Exercise requirements
Format every line of the records below as a Markdown table with two columns, Row and Line, numbering the lines in order and omitting blank ones. Leave the pictures out of the answer.

Word and element location data

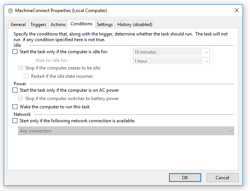The image size is (250, 191).
Task: Select the Conditions tab
Action: [81, 24]
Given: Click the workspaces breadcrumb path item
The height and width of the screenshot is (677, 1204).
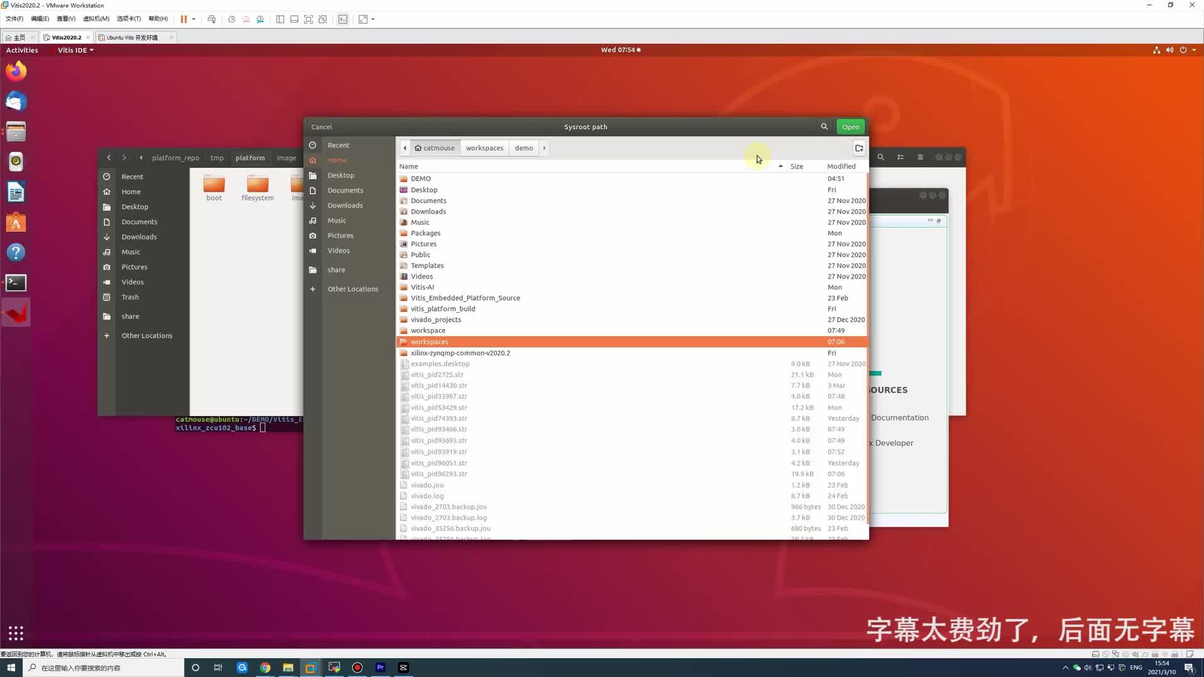Looking at the screenshot, I should (x=485, y=148).
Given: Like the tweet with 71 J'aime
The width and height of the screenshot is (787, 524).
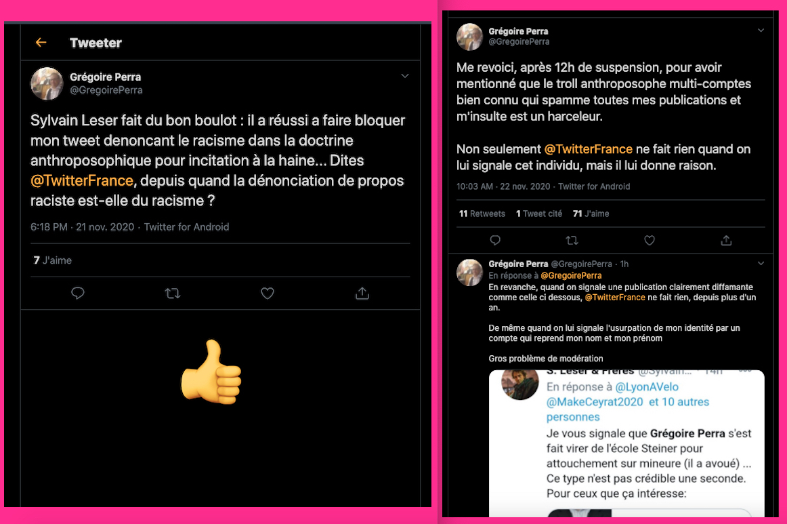Looking at the screenshot, I should [650, 241].
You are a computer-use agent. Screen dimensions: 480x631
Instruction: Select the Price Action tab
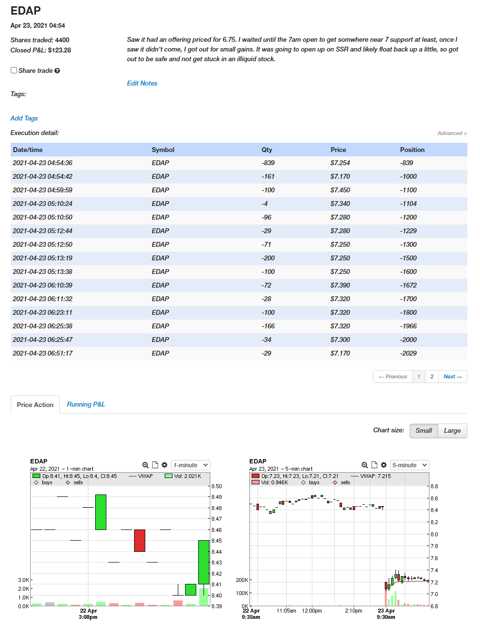click(x=35, y=405)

The response
| Row | Line |
|---|---|
| 1 | The image size is (250, 191). |
| 2 | Task: Select the Conditions tab |
| 3 | Action: [81, 24] |
| 4 | Given: Click the workspaces breadcrumb path item |
| 5 | The height and width of the screenshot is (677, 1204). |
| 6 | Looking at the screenshot, I should (x=485, y=148). |
| 7 | Given: Like the tweet with 71 J'aime |
| 8 | The width and height of the screenshot is (787, 524). |
| 9 | Looking at the screenshot, I should [650, 241]. |
| 10 | You are a computer-use agent. Screen dimensions: 480x631 |
| 11 | Instruction: Select the Price Action tab |
| 12 | click(x=35, y=405) |